Despite reports stating that gluten-sensitive enteropathy (10) and sensitivity to cow’s milk (13) may accompany IPH, such associations were not detected in our patients. In some of these studies, elevations were reported in wheat-specific IgE and cow milk-specific IgE. The serum-specific levels of IgE were normal in both of the patients, and no specific allergens were detected in the skin prick tests of the second patient. However, the total serum IgE levels were high in both patients. Possible reasons for IgE elevation, such as parasitic infestation, malignancy and drug usage, were excluded. Therefore, it was possible that other sensitivities were accompanying or contributing to the etiology. Eosinophilia in the peripheral blood has been reported in patients with IPH (6). Both of our patients exhibited eosinophilia in the blood. These findings suggest that immunological factors contributed to the etiology.

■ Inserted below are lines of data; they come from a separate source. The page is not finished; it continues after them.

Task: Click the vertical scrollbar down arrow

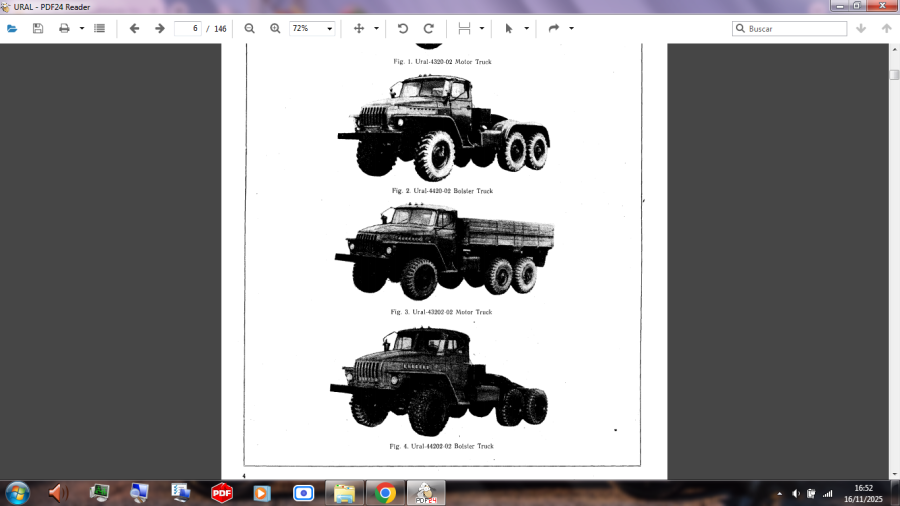Action: pyautogui.click(x=894, y=473)
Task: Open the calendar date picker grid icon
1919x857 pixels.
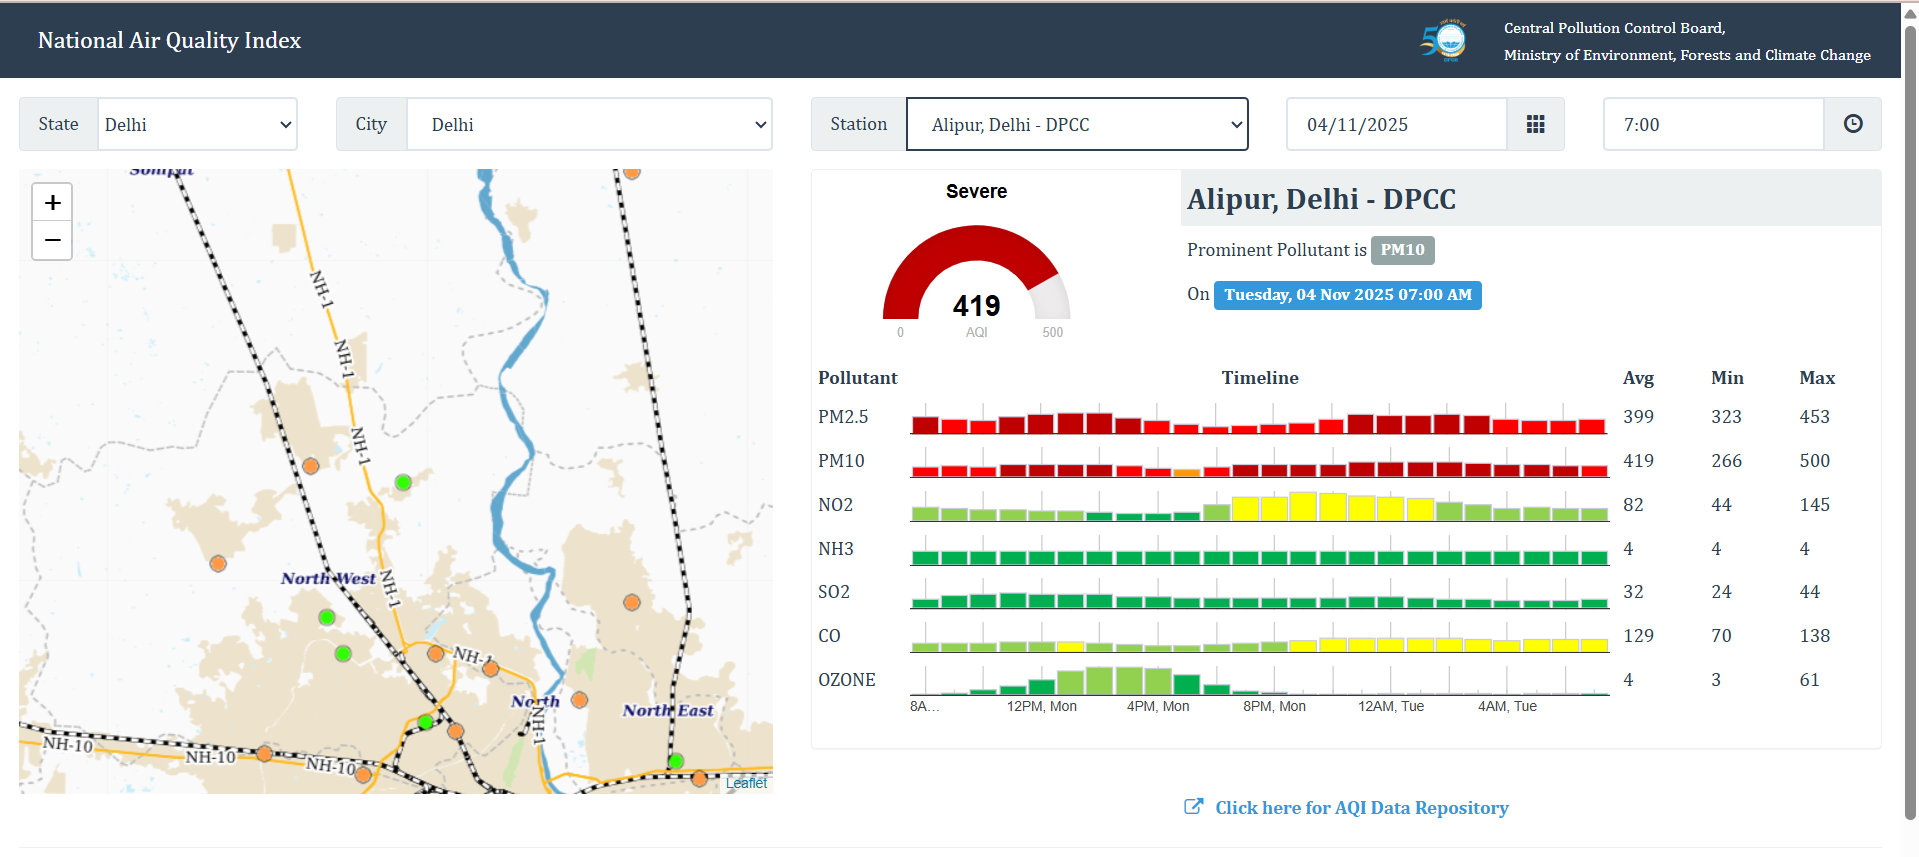Action: (1535, 124)
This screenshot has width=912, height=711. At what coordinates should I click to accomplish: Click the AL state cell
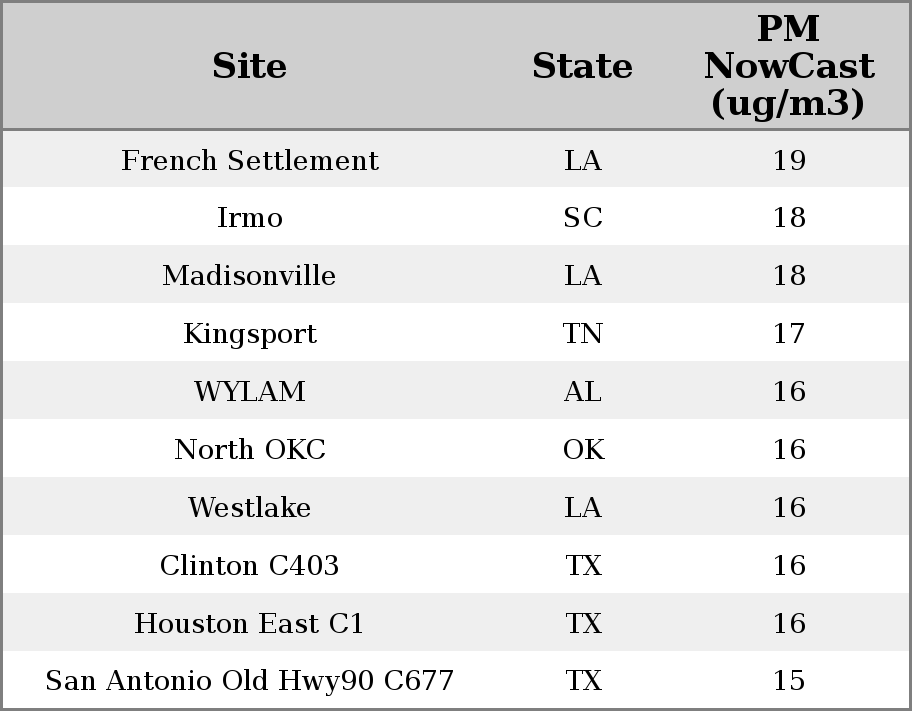click(583, 391)
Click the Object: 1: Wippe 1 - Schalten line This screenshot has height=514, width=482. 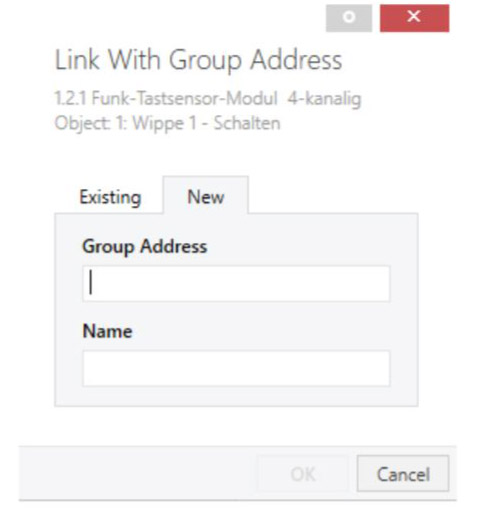point(167,123)
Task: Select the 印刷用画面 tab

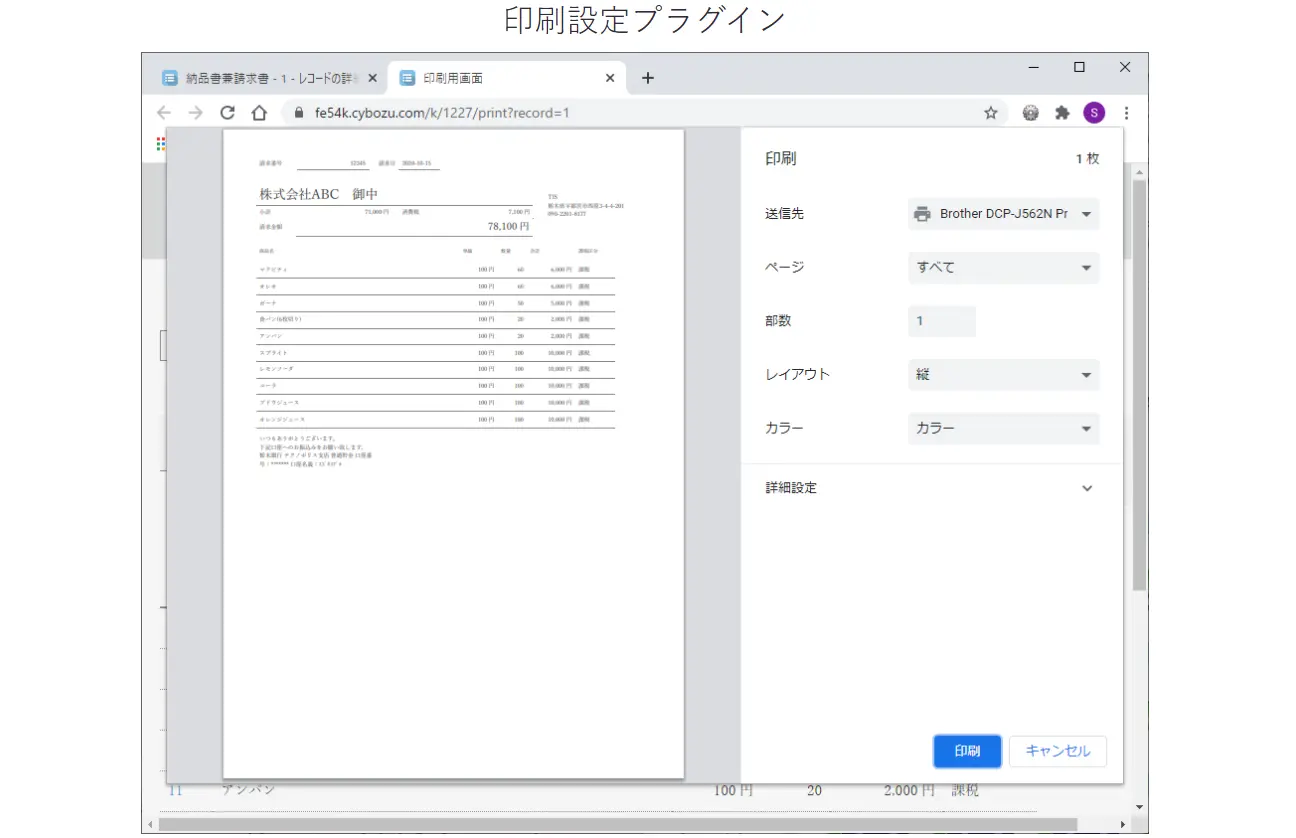Action: pyautogui.click(x=500, y=78)
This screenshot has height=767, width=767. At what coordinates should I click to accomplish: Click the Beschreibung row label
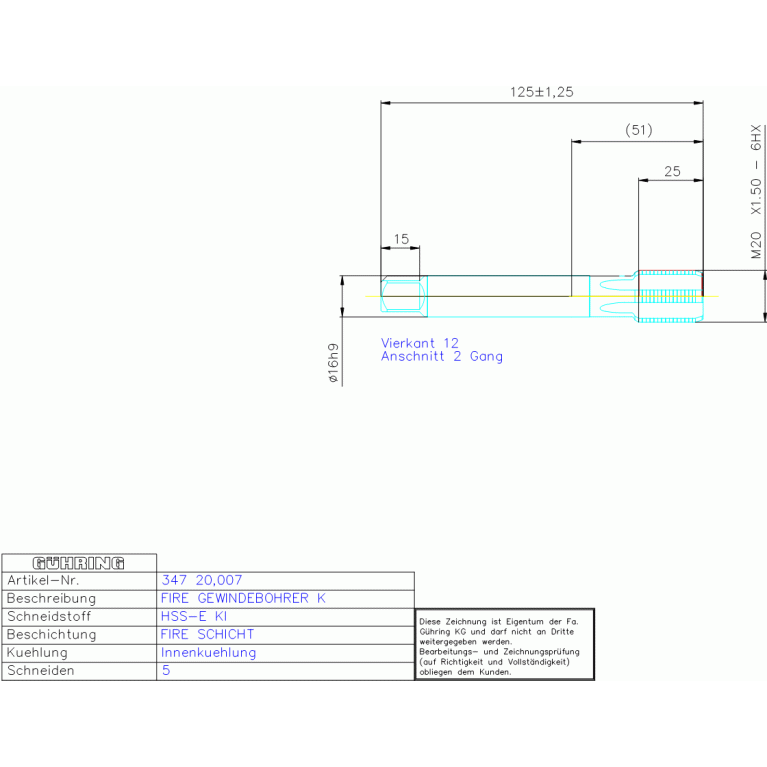click(51, 598)
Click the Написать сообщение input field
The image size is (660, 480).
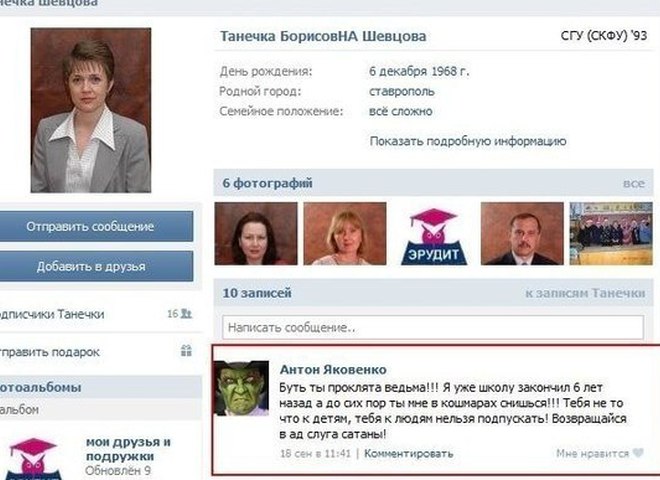click(x=433, y=328)
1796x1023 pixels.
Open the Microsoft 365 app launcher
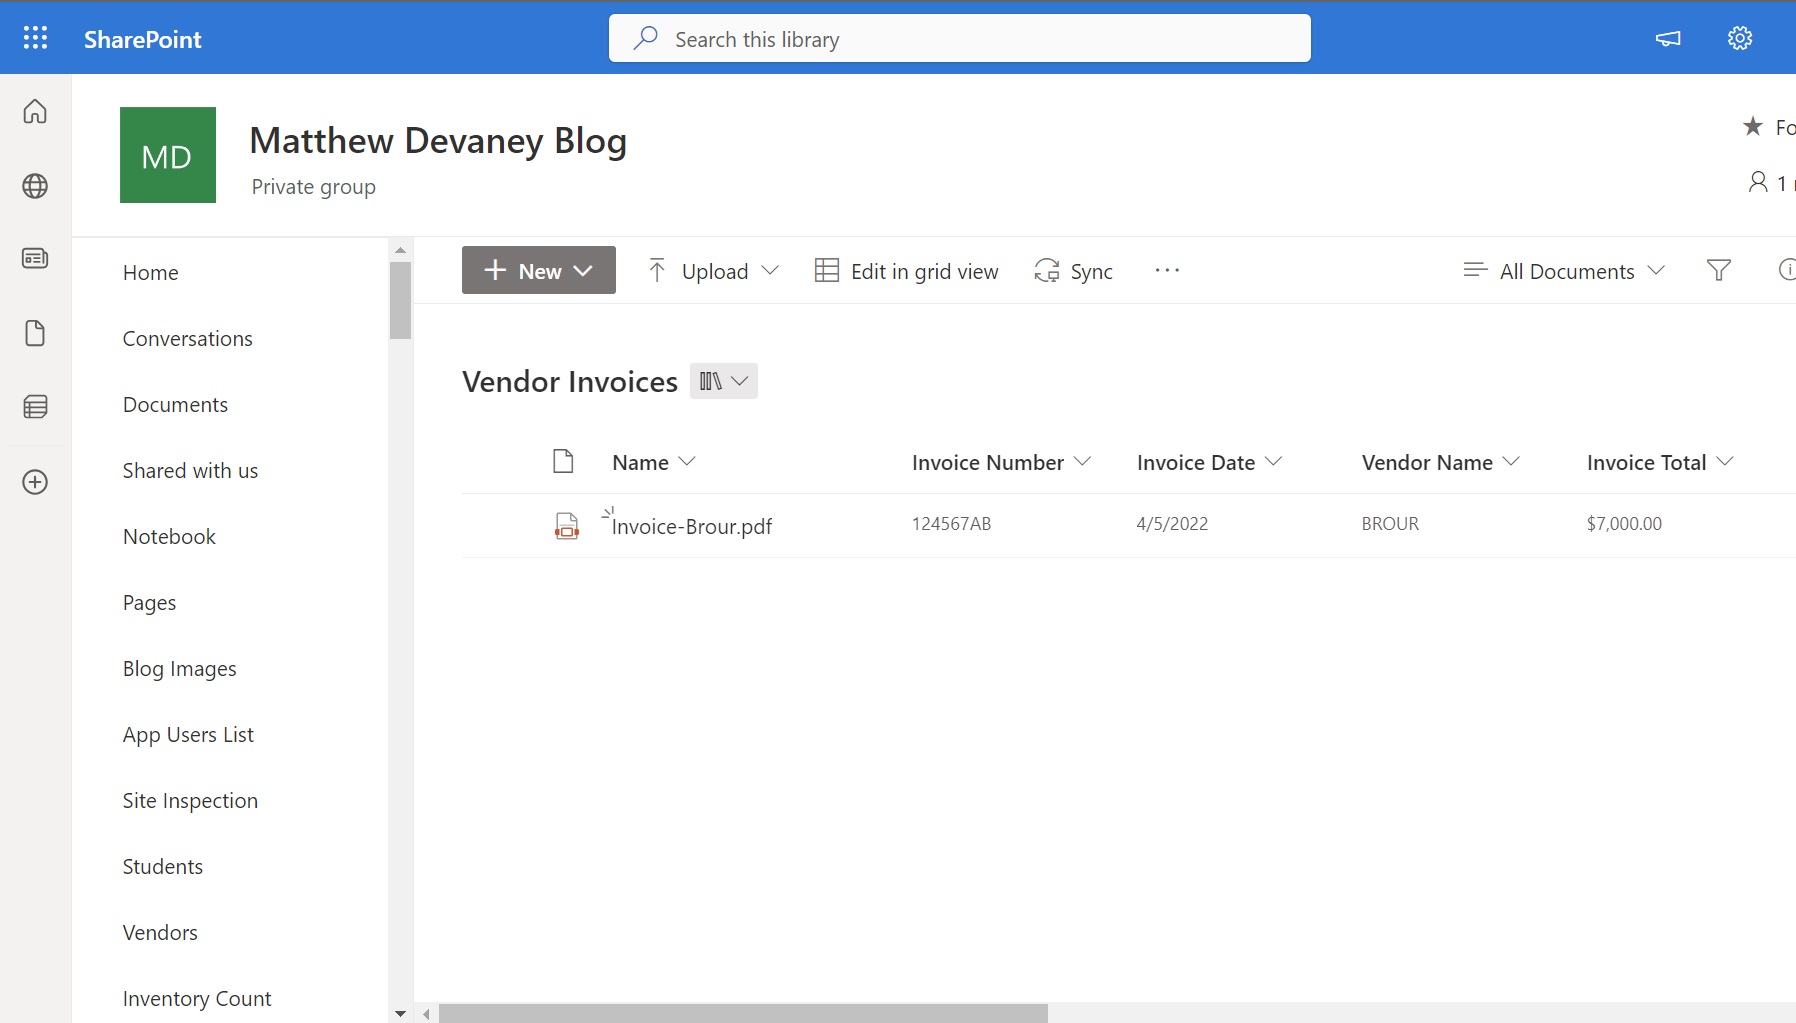point(35,37)
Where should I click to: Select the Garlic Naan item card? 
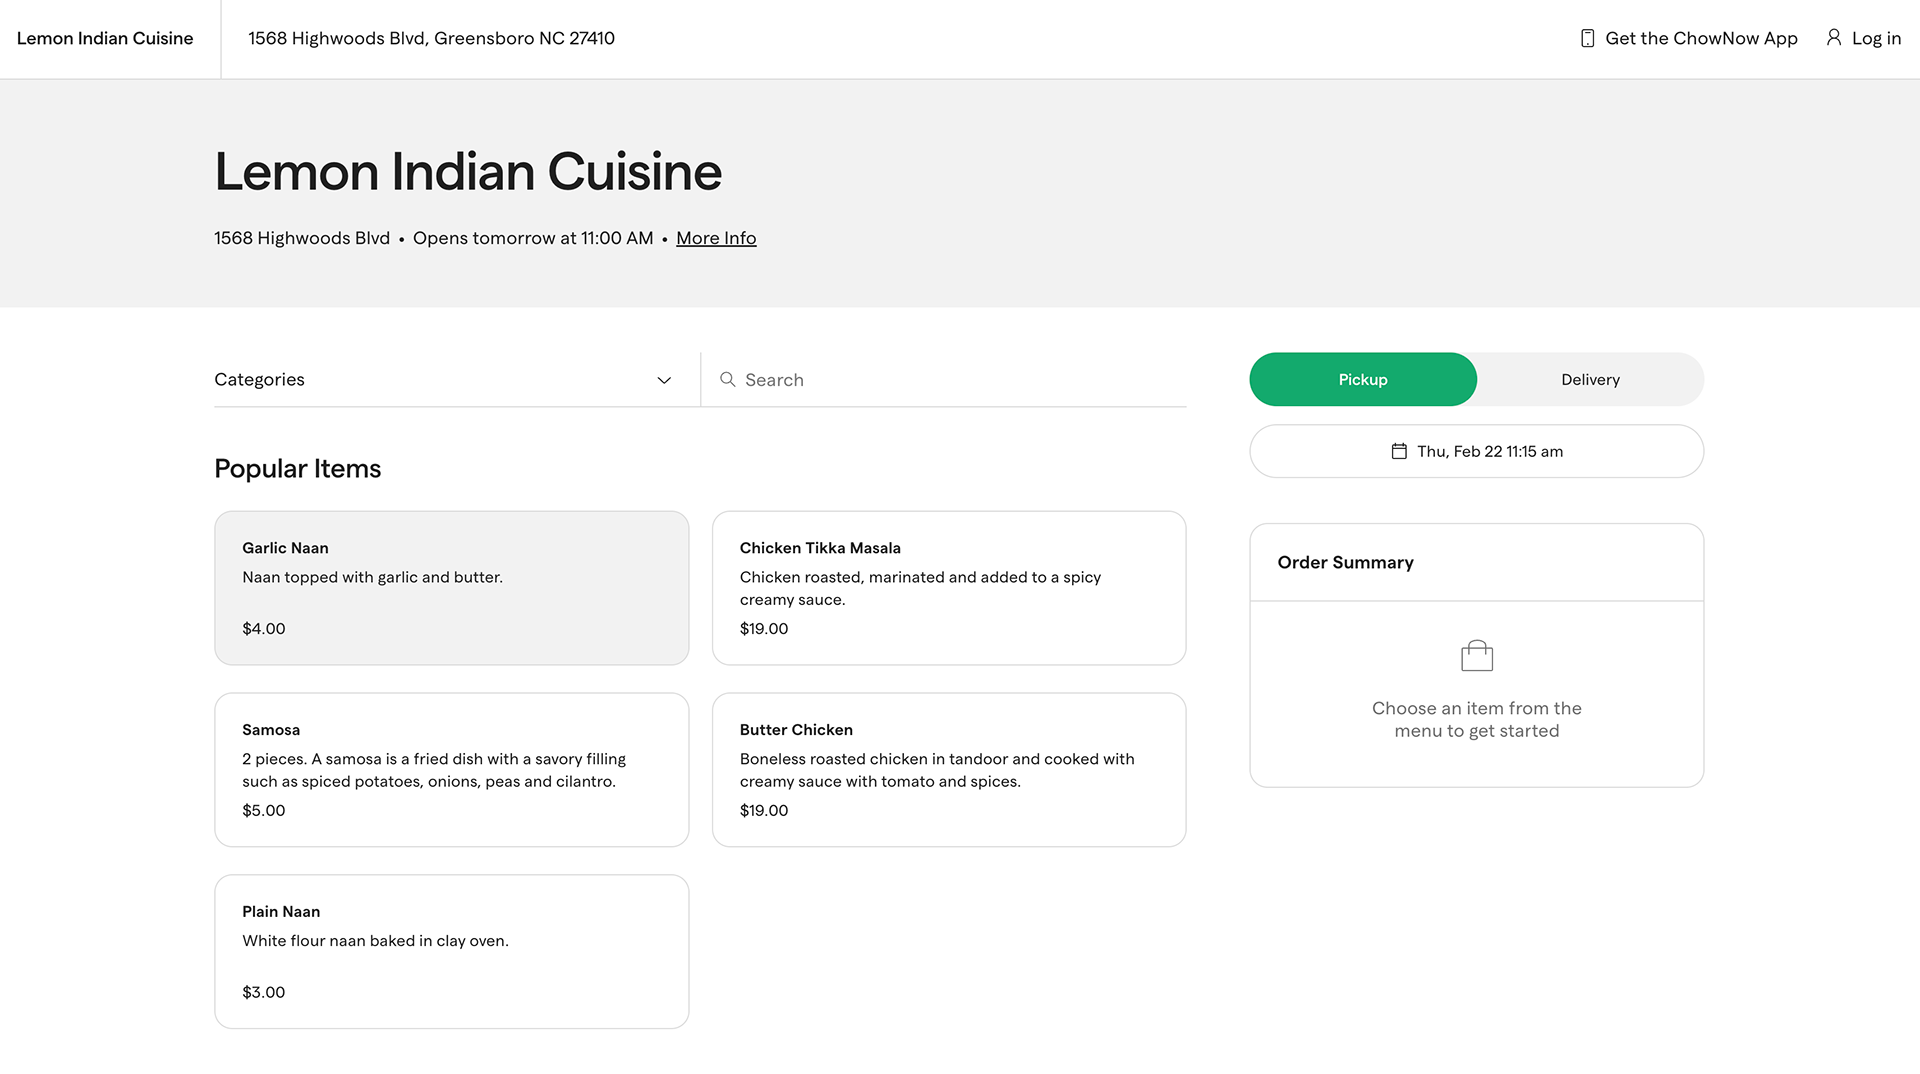click(x=452, y=588)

Many interstitial lung diseases such as eosinophilic granuloma, tuberous sclerosis and lymphangioleiomyomatosis may cause pneumothorax. To our knowledge, there is only one case of IPH in the literature presenting with spontaneous pneumothorax (8). Our second patient presented with spontaneous pneumothorax and was diagnosed as having IPH on further investigations. Thus, our case is the second patient with IPH in the literature presenting with spontaneous pneumothorax. Therefore, we suggest keeping IPH in mind when the etiology of spontaneous pneumothorax is under investigation.

CONCLUSIONS

The features of the patients that may possibly contribute to the literature are the presence of IPH in the two sisters, the admission of the second patient with pneumothorax, the lack of hemoptysis, and the elevated serum IgE levels and eosinophil counts.